Today’s the day Jeff Geerling makes it to the Washington Post for a decent story about carrier pigeons vs. Ethernet. Very fun to see as both a homelabber and newspaper person.
- This is the best summary I could come up with: 
 - At certain data volumes and distances, the pigeon is a quicker option for large swaths of rural America, where internet speeds can lag far behind the national average. - Rural-urban and rich-poor divides in internet quality persist because of uneven investment, according to Alex Kelley, head of broadband consulting at the Center on Rural Innovation. - The daily inefficiencies that come with slower internet can add up to lagging economic growth or increased unemployment as reliance on the digital economy grows, Kelley says. - Earlier this year, YouTuber and software developer Jeff Geerling strapped 3 terabytes’ worth of flash drives onto a pigeon. - (He made sure to wrap them in a plastic bag: “If the bird poops, you don’t want to lose your data.”) The pigeon won against his super-fast gigabit fiber internet. - In 2016, Amazon launched AWS Snowmobile, a shipping container that can hold up to 100 petabytes of data — that’s 20 billion iPhone photos. 

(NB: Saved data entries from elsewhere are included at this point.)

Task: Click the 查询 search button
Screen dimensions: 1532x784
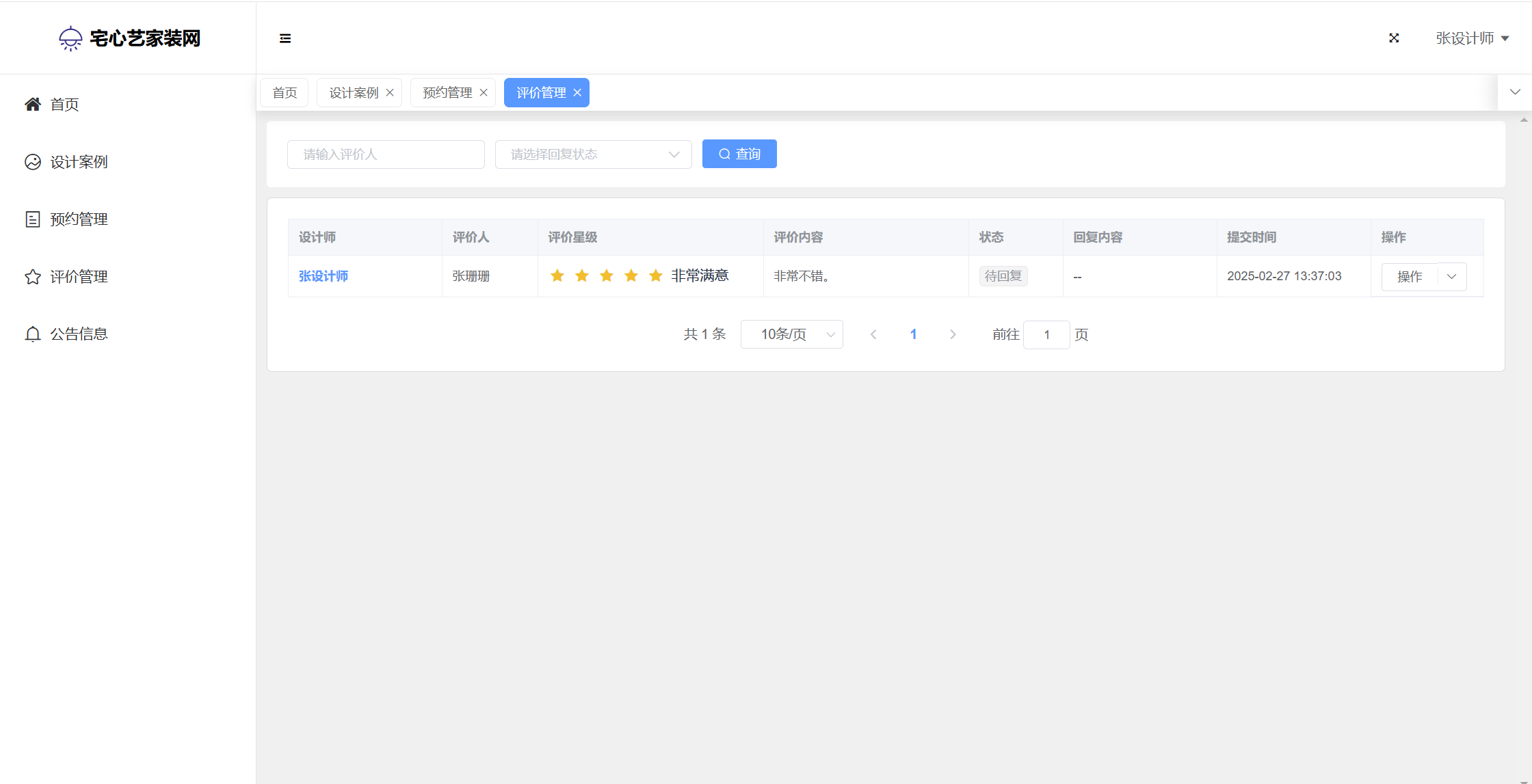Action: click(x=739, y=154)
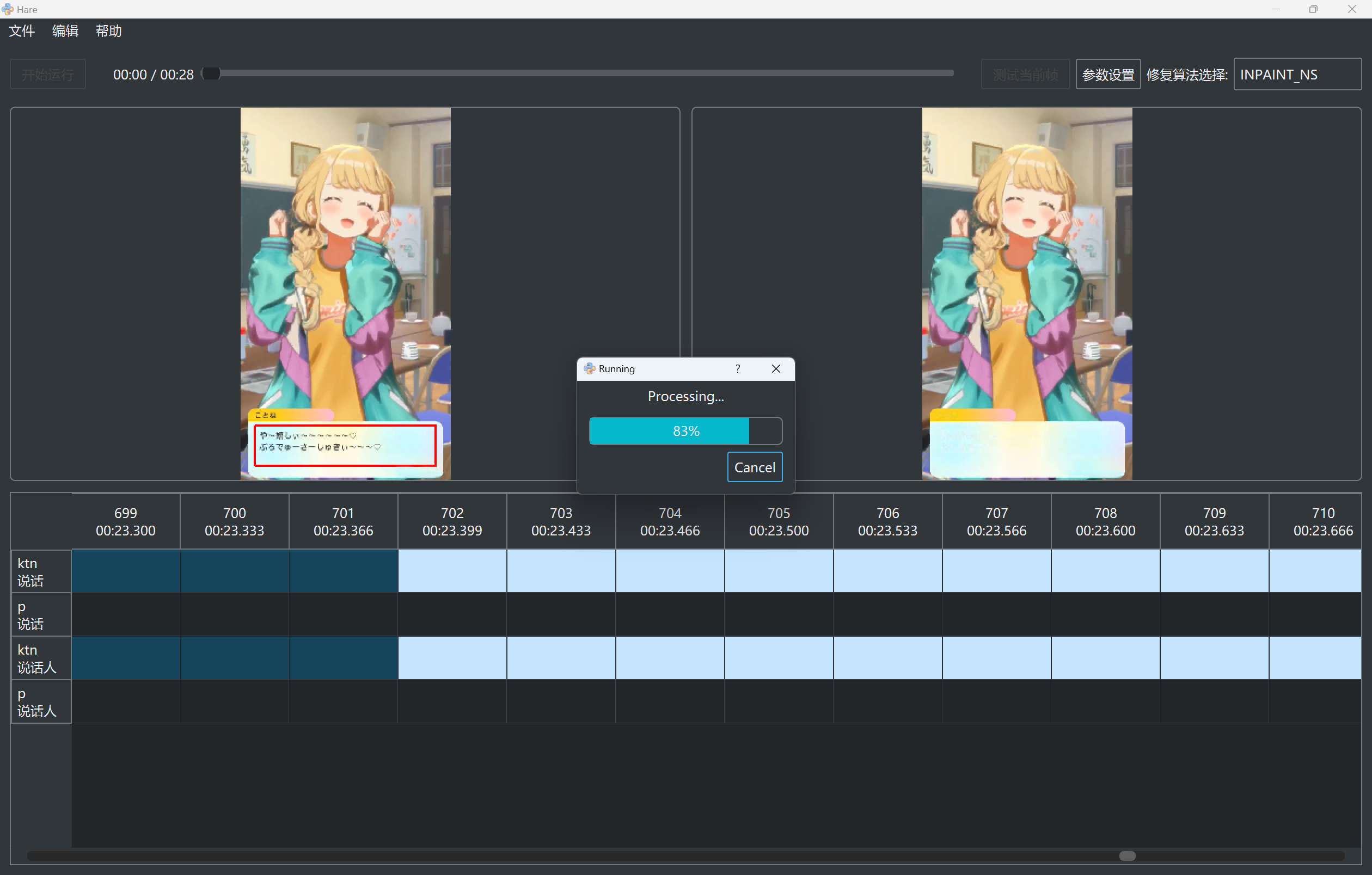Open the 文件 menu
1372x875 pixels.
coord(22,30)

 - The original article contains 902 words, the summary contains 154 words. Saved 83%. I’m a bot and I’m open source! 
- Never underestimate the bandwidth of a station wagon full of tapes hurtling down the highway. –Andrew Tanenbaum, 1981 - Initial assumption that it’s faster to sneakernet couple hundred GB’s is a bit dated (as are other measurements, you can fit a lot more data in a milk jug on sd cards today), but theory remains the same. - The boxes of papers on an airplane seat in The Post come to mind. I’ve also seen encrypted hard drives being mailed to contractors with keys sent out-of-band afterwards. - There are a lot of good reasons to carry data around. 
 
- This post is two-weeks old and nobody posted the IPoAC packet loss pic? I am disappoint.